(Task requirements)
Copy out word for word the entries below, starting with the line that contains "Given: Tap the" and continuing through the end of the entries. Leave the pictures out of your answer.

───── Provided entries

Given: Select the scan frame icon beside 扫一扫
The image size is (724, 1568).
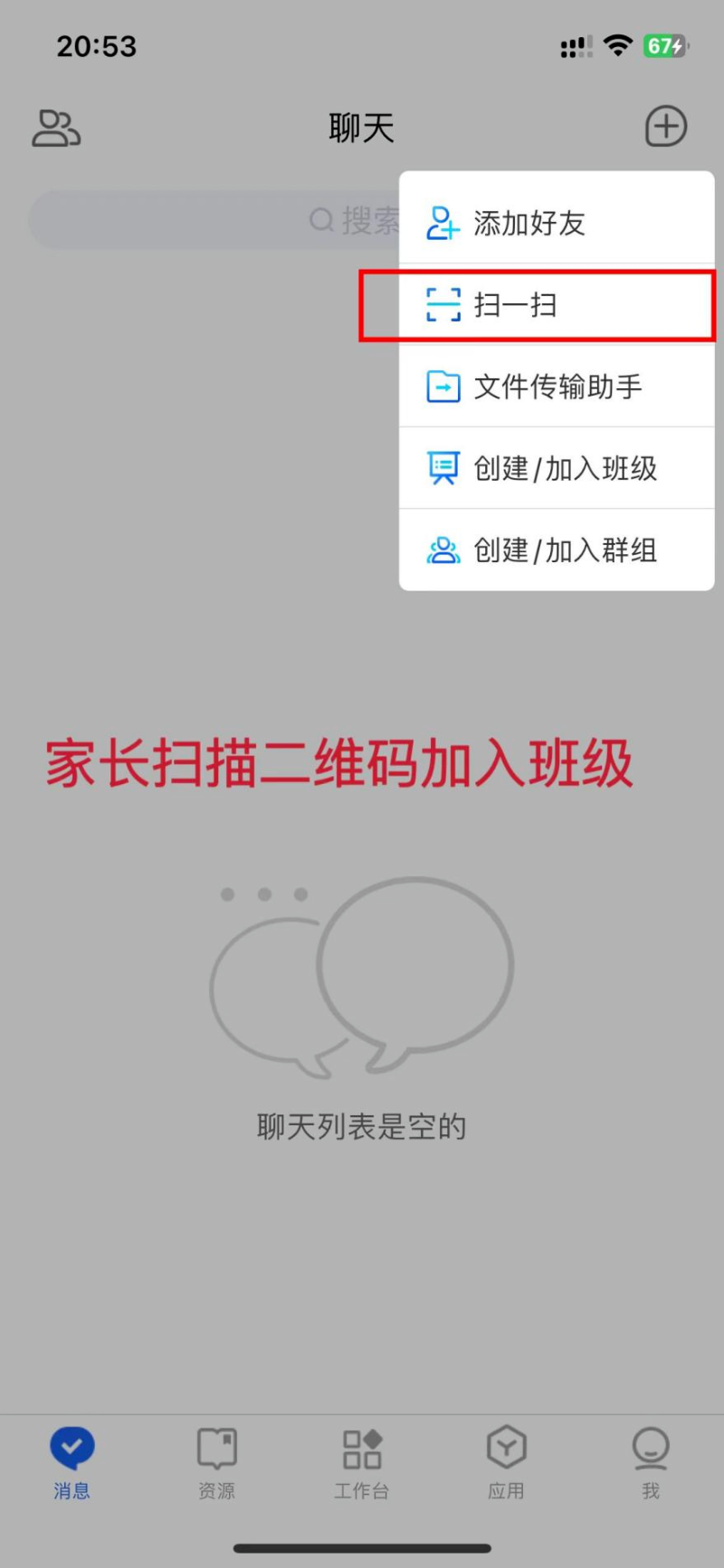Looking at the screenshot, I should pyautogui.click(x=443, y=305).
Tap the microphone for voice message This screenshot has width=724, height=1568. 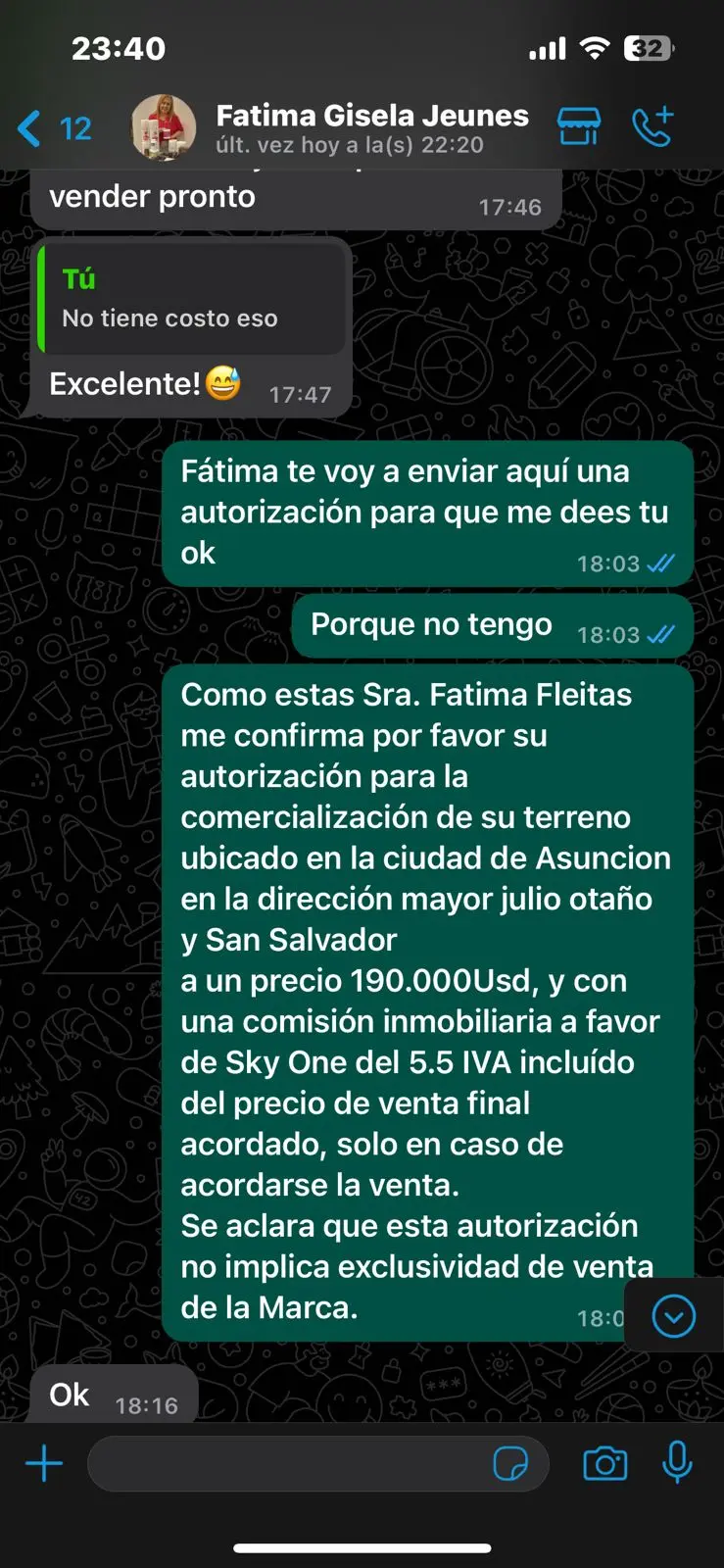677,1463
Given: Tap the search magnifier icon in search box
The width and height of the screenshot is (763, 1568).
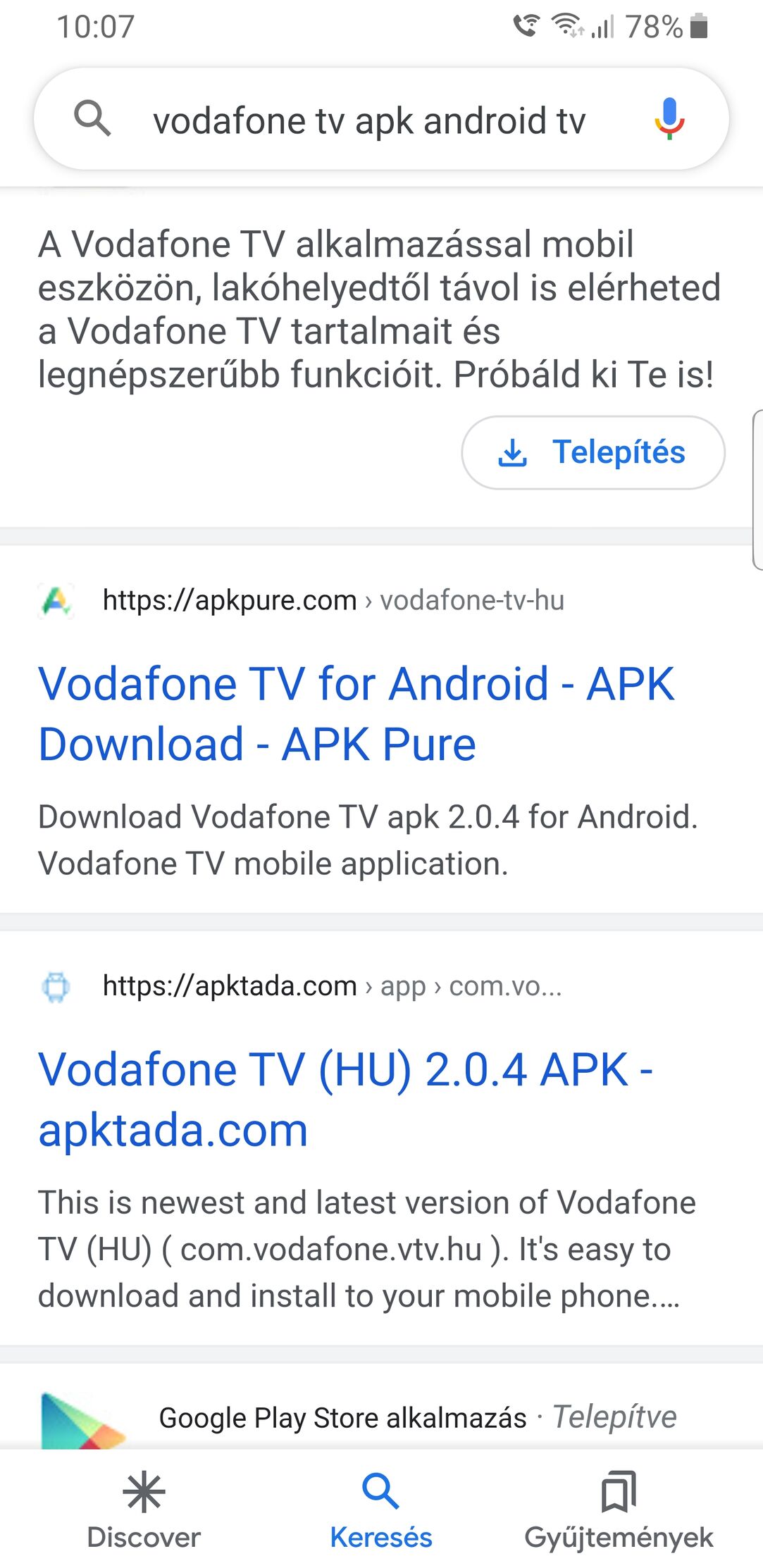Looking at the screenshot, I should tap(92, 118).
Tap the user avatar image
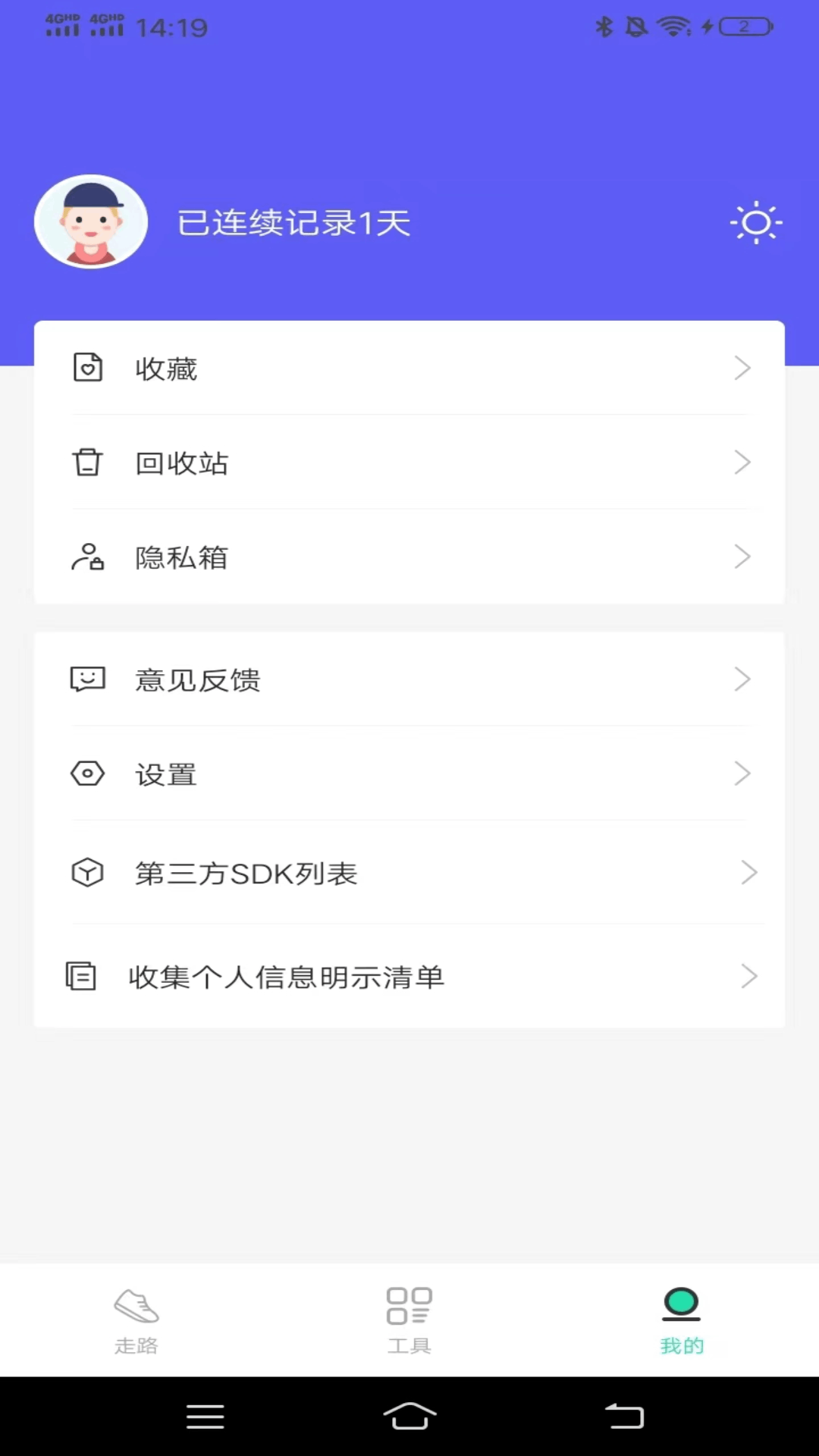Image resolution: width=819 pixels, height=1456 pixels. [x=90, y=221]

──────────

(Problem solution)
Given: Tap the search magnifier icon in search box
The width and height of the screenshot is (763, 1568).
Looking at the screenshot, I should tap(92, 118).
Tap the user avatar image
Image resolution: width=819 pixels, height=1456 pixels. [x=90, y=221]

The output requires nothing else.